== SOURCE PASSAGE
Innovative Drug Discovery and Nanotechnology (Track)
Anticanum, a New-Generation Anti-Cancer Drug Based on a Self-Organizing Quasi-Life System
Sonya Sophya Farber Department of Drug Design and Nanotechnology
American Medical Technologies, Inc.
USA
Abstract:
Among the existing new fields in the treatment of oncological diseases, there are several quite promising approaches. One of these approaches may be considered the development of drugs for cancer gene therapy. In this approach, the main active principle is polynucleotides. Many research projects conducted in this direction have not come up with truly effective in vivo drugs (at present, not a single drug has been implemented). This is connected with a whole host of problems: the synthesized DNA (RNA) was quickly destroyed by blood nucleases and did not penetrate the cells, and the genome repair systems were disrupted. There are various approaches to the design of oligonucleotide antisense, but the principle of their interaction with the target remains the same: the creation of hydrogen bonds between complementary nucleotides upon increasing the level of resistance to nuclease. The principle of gene inactivation through their com-plementary interaction with antisense nucleotides has remained the same: the creation of hydrogen bonds. It is this hydrogen bond that is the main reason for the ineffectiveness of existing drugs based on antisense DNA (RNA). Ferments of a type of helicase very quickly and easily unwind antisense DNA that is hybridized with the gene target, and the gene’s activity begins again.
====
== EXTRACTED ENTRIES
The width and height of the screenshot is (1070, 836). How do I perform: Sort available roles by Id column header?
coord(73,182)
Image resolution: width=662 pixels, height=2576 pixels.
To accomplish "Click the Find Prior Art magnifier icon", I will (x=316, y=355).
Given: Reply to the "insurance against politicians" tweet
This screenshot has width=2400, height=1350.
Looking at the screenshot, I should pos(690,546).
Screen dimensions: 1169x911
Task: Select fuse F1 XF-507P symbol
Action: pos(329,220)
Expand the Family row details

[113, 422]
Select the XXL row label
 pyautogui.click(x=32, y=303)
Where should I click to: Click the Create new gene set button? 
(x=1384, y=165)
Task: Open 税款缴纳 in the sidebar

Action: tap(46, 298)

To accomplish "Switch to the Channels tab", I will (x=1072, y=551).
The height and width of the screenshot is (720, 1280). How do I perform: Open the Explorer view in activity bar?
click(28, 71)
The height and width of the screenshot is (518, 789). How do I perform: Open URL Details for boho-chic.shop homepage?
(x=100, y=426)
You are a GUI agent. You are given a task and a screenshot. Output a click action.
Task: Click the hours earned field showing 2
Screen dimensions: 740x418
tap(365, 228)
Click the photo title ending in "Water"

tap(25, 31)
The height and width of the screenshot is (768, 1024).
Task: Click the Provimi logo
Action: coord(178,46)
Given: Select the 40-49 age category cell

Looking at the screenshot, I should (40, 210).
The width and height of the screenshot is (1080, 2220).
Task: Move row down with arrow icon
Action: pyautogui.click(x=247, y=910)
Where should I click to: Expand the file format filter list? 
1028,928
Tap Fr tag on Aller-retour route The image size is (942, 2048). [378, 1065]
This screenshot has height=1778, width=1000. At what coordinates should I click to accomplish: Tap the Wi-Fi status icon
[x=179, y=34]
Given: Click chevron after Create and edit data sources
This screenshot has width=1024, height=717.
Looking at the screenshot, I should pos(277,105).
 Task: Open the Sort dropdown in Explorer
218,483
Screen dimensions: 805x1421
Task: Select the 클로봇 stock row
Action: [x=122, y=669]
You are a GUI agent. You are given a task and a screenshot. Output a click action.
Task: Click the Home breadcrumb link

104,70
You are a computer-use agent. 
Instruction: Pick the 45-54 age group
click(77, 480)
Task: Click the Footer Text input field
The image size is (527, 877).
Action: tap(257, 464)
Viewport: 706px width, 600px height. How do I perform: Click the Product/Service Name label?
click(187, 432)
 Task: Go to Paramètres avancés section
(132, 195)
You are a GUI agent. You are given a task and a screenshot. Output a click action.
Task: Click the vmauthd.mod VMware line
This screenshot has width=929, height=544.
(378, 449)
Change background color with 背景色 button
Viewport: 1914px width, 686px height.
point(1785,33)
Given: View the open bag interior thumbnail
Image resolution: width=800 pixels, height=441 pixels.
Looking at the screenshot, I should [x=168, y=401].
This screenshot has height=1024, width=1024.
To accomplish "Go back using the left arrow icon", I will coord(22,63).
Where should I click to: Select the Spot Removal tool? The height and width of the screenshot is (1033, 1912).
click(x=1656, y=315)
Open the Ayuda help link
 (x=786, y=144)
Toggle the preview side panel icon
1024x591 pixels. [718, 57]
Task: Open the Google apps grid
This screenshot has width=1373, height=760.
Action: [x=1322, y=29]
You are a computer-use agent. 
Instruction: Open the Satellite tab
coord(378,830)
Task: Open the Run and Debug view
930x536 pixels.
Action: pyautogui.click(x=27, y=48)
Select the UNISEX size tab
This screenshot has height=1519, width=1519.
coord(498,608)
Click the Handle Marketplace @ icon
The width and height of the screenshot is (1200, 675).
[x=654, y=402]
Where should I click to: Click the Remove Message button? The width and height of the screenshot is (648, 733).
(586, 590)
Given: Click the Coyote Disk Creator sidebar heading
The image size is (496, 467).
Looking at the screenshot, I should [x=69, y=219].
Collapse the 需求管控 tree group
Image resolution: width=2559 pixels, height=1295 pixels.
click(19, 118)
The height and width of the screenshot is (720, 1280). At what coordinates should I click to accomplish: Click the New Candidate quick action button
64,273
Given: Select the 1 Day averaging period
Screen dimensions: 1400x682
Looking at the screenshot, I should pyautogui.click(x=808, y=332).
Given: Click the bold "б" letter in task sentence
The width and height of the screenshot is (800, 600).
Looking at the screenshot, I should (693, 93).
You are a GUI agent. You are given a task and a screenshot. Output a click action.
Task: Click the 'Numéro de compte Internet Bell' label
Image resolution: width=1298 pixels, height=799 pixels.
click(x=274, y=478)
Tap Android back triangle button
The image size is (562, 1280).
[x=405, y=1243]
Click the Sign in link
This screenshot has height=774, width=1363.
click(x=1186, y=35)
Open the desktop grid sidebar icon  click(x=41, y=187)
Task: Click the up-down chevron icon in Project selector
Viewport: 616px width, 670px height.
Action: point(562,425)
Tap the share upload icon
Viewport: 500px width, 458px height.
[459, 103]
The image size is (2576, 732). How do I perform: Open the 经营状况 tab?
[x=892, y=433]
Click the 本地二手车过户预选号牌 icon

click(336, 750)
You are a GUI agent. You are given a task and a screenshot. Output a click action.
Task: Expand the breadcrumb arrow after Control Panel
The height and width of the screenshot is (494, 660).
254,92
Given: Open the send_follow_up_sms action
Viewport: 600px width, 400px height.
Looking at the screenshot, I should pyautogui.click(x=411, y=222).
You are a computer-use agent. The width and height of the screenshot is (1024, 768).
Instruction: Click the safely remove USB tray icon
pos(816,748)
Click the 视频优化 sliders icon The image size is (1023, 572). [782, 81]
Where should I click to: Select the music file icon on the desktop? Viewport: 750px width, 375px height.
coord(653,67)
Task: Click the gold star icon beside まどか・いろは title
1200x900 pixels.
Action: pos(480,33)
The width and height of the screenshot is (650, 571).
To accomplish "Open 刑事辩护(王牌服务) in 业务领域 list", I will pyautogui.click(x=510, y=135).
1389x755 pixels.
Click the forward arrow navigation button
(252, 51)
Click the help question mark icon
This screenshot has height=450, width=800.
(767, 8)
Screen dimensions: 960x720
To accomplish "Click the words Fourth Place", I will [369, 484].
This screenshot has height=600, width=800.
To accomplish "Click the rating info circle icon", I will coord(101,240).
====
Copy word for word the part of the anticancer drug abstract that opens with the words containing "Innovative Drug Discovery" and closes with "Medical Technologies, Inc.".

▶ **ANSWER TO THIS EXERCISE**
Innovative Drug Discovery and Nanotechnology (Track)
Anticanum, a New-Generation Anti-Cancer Drug Based on a Self-Organizing Quasi-Life System
Sonya Sophya Farber Department of Drug Design and Nanotechnology
American Medical Technologies, Inc.